TERRORIST ATTACKS
U.S. Tightens Borders After Attacks
Law enforcement officials clamped down on U.S. borders in an effort not to repeat the oversight after the 1993 World Trade Center bombing, when terrorists escaped the country within hours after the attack.
Immigration and U.S. Customs officials are on heightened alert at borders, screening travelers coming into and leaving the United States. At New York's borders with Canada, state troopers are pulling trucks over before they leave the country, and Canadian border officials are scrutinizing checkpoints.
"Obviously there's some concern in this circumstance that there are people looking to leave the country," said a border official who spoke on the condition of anonymity.

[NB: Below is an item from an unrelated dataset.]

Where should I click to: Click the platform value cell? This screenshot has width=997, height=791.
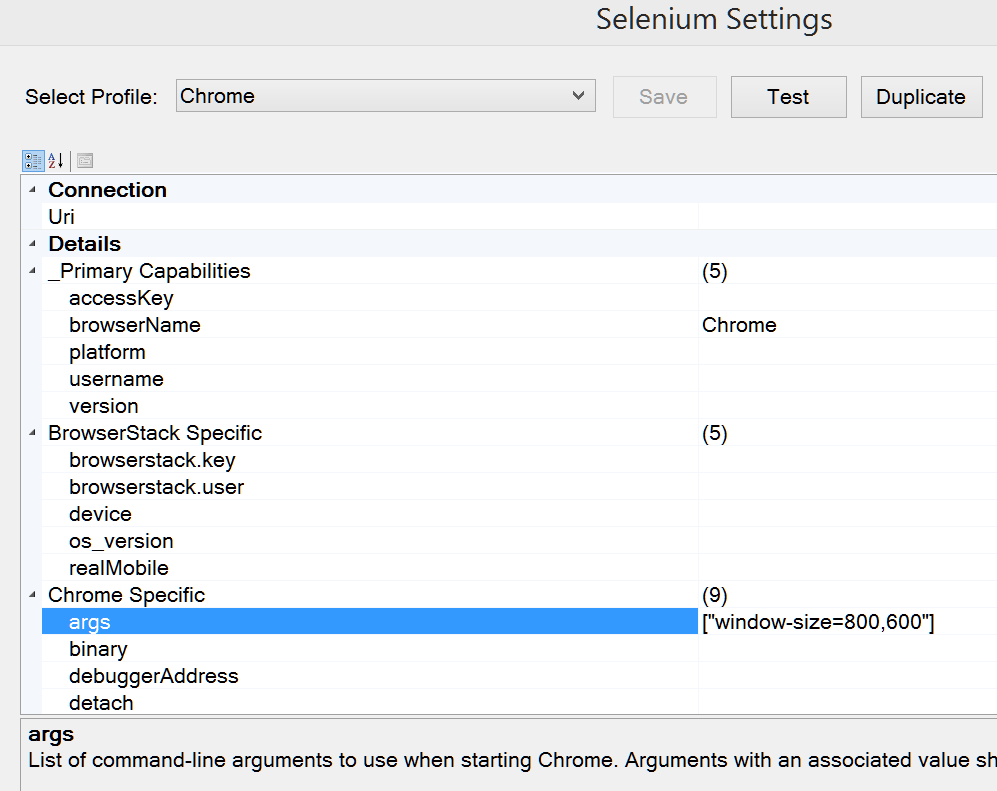[845, 352]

Besides heightened monitoring at land borders shared with Canada and Mexico, thousands of customs and border patrol officials have been deputized by U.S. marshals to help secure major airports, said Jim Michie, a Customs Service spokesman.
The Federal Aviation Administration halted air traffic nationwide for nearly two days after Tuesday's terrorist attack, an unprecedented action to ensure that the hijackings would not continue. Law enforcement sources said the move also was taken so that any suspects would not escape the country.
Within 12 hours of the Feb. 26, 1993, bombing at the World Trade Center, one of the leading suspects in the case, Ramzi Yousef, flew to Pakistan. Another suspect, Abdul Yasin, left for Jordan the day after the bombing.
Raymond Kelly, the former Customs commissioner who was the city's police commissioner in 1993, said the airports weren't closed immediately after the World Trade Center bombing because initially it was unclear if that was a terrorist act. When it became evident that the bombing was the work of terrorists, border authorities were on heightened alert for about a month.
"We're so big and we're so open and it's part of our strength as a country," Kelly said. "Even so, it [the border] has to be tightened up."